Das Pentagon dachte zumindest zur Abschreckung vor dem Beginn des Irak-Kriegs darüber laut über einen EMP-Angriff nach, um das irakische Militär besser überwältigen zu können, aber man ließ es dann doch bei der Shock-and-Awe-Taktik mit Bombardierungen. Eine Atombombe über dem Irak explodieren zu lassen, hätte nicht nur ein verheerendes Zeichen gesetzt, sondern sicher die Weltöffentlichkeit gegen die USA und den von ihr völkerrechtswidrigen Krieg gestellt. Aber im Pentagon denkt man nun über kleinere EMP-Waffen nach, die unter der Schwelle eines Atombombeneinsatzes liegen.

In einer aktuellen Ausschreibung geht es um Vorschläge für die Entwicklung eines „innovativen, kostengünstigen, munitionsbasierten elektronischen Systems, das nichtzerstörerische, nichtkinetische Radiofrequenz-Wirkungen gegen ein großes Spektrum von elektronischen und computerbasierten Systemen sowie der kritischen Infrastruktur liefern kann“. Von einer EMP-Waffe spricht man sicherheitshalber nicht bzw. schließt sie mit der Anforderung einer nicht-kinetischen Waffe aus, möglich wäre auch eine Mikrowellen- bzw. Hochleistungsmikrowellen-Waffe (HPM). Damit wird schon lange in den USA, in Russland und anderswo experimentiert, die Ausschreibung scheint zu bestätigen, dass die gewünschten Ergebnisse noch nicht erreicht wurden.

Es geht bei allen Formulierungen im Militärjargon schlicht darum, Waffen zur elektronischen Kriegsführung Verfügung haben zu wollen, die nur elektronische Systeme, davon aber möglichst viele, lahmlegen oder ausschalten können, ohne deren Hardware zu zerstören oder direkt Menschen zu Opfern machen. Das sei ein „alternativer Angriffsvektor“ heißt es weiter in der Erläuterung, um die zivile, industrielle und kommunikative Infrastruktur eines Gegners zu „neutralisieren“. Im Pentagon geht man davon aus, dass eine solche Munition durch die Artillerie mit einem Kaliber von 155mm abgefeuert werden sollte.

Das wiederum macht klar, dass diese militärische Waffe direkt auf zivile Strukturen gerichtet ist und deren Funktionieren ausschalten soll, was zwar vielleicht nicht direkt Leben kostet, aber in der Folge durchaus schwerwiegende, auch tödliche Folgen haben kann. Allerdings wäre vorstellbar, dass ein plötzlicher Ausfall von elektronischen Systemen etwa in Krankenhäusern oder im Verkehr auch direkt viele Aus- und Unfälle verursachen kann, die zu Toten und Verletzten führen.

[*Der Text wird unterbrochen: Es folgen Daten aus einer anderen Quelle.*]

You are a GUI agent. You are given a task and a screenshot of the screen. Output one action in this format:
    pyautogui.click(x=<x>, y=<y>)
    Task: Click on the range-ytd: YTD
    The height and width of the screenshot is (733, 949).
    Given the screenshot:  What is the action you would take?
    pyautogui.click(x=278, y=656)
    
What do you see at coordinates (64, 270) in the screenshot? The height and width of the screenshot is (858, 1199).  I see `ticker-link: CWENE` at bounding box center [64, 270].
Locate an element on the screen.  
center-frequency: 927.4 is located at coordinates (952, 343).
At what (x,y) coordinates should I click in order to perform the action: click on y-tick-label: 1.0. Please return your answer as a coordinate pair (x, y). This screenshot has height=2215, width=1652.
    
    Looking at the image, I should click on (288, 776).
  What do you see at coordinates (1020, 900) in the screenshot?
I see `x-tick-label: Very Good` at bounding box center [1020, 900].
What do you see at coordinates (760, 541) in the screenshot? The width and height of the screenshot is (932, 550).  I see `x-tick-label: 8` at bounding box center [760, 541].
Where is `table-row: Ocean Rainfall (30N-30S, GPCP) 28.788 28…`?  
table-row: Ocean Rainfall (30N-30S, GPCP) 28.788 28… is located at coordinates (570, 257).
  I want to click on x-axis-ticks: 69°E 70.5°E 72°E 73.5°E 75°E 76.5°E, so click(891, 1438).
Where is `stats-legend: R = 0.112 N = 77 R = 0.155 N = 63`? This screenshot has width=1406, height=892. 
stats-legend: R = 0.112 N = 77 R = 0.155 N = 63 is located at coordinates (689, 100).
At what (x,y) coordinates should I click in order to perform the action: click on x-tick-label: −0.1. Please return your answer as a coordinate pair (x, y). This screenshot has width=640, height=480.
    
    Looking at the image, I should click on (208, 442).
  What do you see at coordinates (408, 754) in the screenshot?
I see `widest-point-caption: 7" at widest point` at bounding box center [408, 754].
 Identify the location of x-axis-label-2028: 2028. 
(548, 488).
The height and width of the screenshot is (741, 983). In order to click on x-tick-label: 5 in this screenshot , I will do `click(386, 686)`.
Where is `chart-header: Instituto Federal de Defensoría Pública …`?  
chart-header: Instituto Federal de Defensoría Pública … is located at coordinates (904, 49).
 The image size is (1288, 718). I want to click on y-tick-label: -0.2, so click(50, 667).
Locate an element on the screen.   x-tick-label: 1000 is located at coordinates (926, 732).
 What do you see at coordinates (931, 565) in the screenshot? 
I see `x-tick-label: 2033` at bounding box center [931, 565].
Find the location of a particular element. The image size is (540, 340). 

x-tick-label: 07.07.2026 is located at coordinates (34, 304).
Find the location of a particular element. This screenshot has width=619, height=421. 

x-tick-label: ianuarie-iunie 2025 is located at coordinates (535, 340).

Der Einsatz einer solchen Munition gegen zivile Ziele dürfte ein Kriegsverbrechen darstellen. Das interessiert allerdings wie die Kriege in Afghanistan und Syrien zeigen, sowieso immer weniger. In der Ausschreibung wird das nicht explizit behandelt, es wird nicht einmal eine technische Richtung vorgeschlagen, aber es wird davon ausgegangen, dass es sich um Präzisionsmunition, ausgestattet mit Elektronik für „nicht-kinetische Effekten (NKE) handelt, die in die Nähe des Ziels geschossen werden kann, um so „das geografische Ausmaß der betroffenen Systeme zu beschränken und die allgemeine Wirkung auf das elektromagnetische Spektrum zu reduzieren“.